Congressional Roll Call: March 17, 2017

By Targeted News Service
Sunday, March 19, 2017

Here’s a look at how members of Congress voted over the previous week.


Firing VA Employees: The House has passed the VA Accountability First Act (H.R. 1259), sponsored by Rep. David P. Roe, R-Tenn. The bill would establish streamlined procedures for demoting or firing Department of Veterans Affairs employees for poor performance. Roe said it “put veterans and their families first and foremost” by holding VA employees accountability when they fail to do their jobs.

An opponent, Rep Tim Walz, D-Minn., faulted the bill for failing to also hold VA management accountable for overseeing programs that fail to adequately serve veterans.

The vote, on Thursday, was 237 yeas to 178 nays.

Voting no: Annie Kuster, a Democrat; Carol Shea-Porter, a Democrat

Veterans’ Access to Firearms: The House has passed the Veterans 2nd Amendment Protection Act (H.R. 1181), sponsored by Rep. David P. Roe, R-Tenn. The bill would require the Department of Veterans Affairs to have a judicial finding that a given veteran is a danger to himself or herself or others in order to classify the veteran as mentally incompetent to manage his or her financial benefits and possess a firearm. Roe said that under current VA policy, the same veterans who fought to defend constitutional rights for Americans can have those rights taken without a judicial hearing and due process.

An opponent, Rep. Elizabeth H. Esty, D-Conn., said the bill’s changes would make it easier for veterans at risk of committing suicide or homicide to use guns for violent purposes.

The vote, on Thursday, was 240 yeas to 175 nays.

Voting no: Kuster, Shea-Porter


Running Medicare and Medicaid: The Senate has confirmed the nomination of Seema Verma to serve as administrator of the Centers for Medicare and Medicaid Services at the Health and Human Services Department. A supporter, Sen. Orrin Hatch, R-Utah, cited Verma’s more than two decades of experience working in health insurance and health care for the impoverished at the state level, and said that experience would help Verma shape policies to improve the lives of Americans covered by Medicare and Medicaid.

An opponent, Sen. Ron Wyden, D-Ore., raised concerns about Verma consulting for private companies impacted by the health care policies she worked on in Indiana. Wyden also questioned Verma’s knowledge of basic Medicare and Medicaid issues she would oversee if confirmed.

The vote, on Monday, was 55 yeas to 43 nays.

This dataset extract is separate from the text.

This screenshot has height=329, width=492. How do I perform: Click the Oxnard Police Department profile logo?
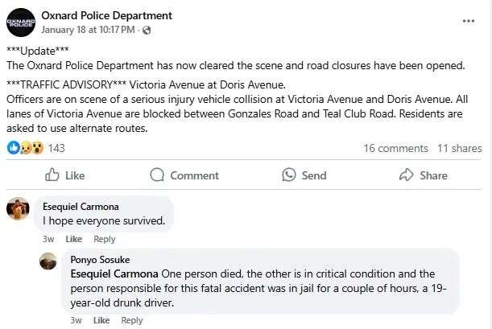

Voting no: Maggie Hassan, a Democrat; Jeanne Shaheen, a Democrat

Drug Tests and Unemployment Compensation: The Senate has passed a resolution (H.J. Res. 42), sponsored by Rep. Kevin Brady, R-Texas, disapproving of a Labor Department rule restricting state government from requiring drug testing for those applying for unemployment compensation. A supporter, Sen. Orrin Hatch, R-Utah, said a 2012 law overturned a previous Labor ban on such drug tests, and the resolution was necessary to block an Obama administration effort to nullify that law.

An opponent, Sen. Dick Durbin, D-Ill., said the rule should be preserved “to ensure equitable access to unemployment benefits.”

The vote, on Tuesday, was 51 yeas to 48 nays.

Voting no: Hassan, Shaheen

Intelligence Director: The Senate has confirmed the nomination of Daniel Coats to serve as director of National Intelligence. A supporter, Sen. Richard Burr, R-N.C., said Coats, until recently a senator from Indiana, had extensive familiarity with intelligence activities and an understanding of the need for the CIA and other agencies to be transparent with Congress and the public.

An opponent, Sen. Ron Wyden, D-Ore., said Coats had not committed to releasing information vital to the question of whether to reauthorize the Foreign Intelligence Surveillance Act.

The vote, on Wednesday, was 85 yeas to 12 nays.

Voting yes: Hassan, Shaheen

General McMaster: The Senate has confirmed the nomination of Herbert R. McMaster Jr., to serve as a lieutenant general in the Army. A supporter, Sen. Benjamin Cardin, D-Md., said McMaster had a reputation for being willing to criticize and dissent from policies he believed were wrong, and that as President Trump’s National Security Advisor, he “will restore order to the National Security Council, and will steward a foreign policy that makes America safer.”

An opponent, Senate Minority Leader Chuck Schumer, D-N.Y., said he was deeply concerned that McMaster’s judgment would not be followed by President Trump.

The vote, on Wednesday, was 86 yeas to 10 nays.

Voting yes: Hassan, Shaheen

In addition to roll call votes this week, the House also passed a resolution (S.J. Res. 1), approving the location of a memorial to commemorate and honor the members of the military who served in Operation Desert Storm or Operation Desert Shield.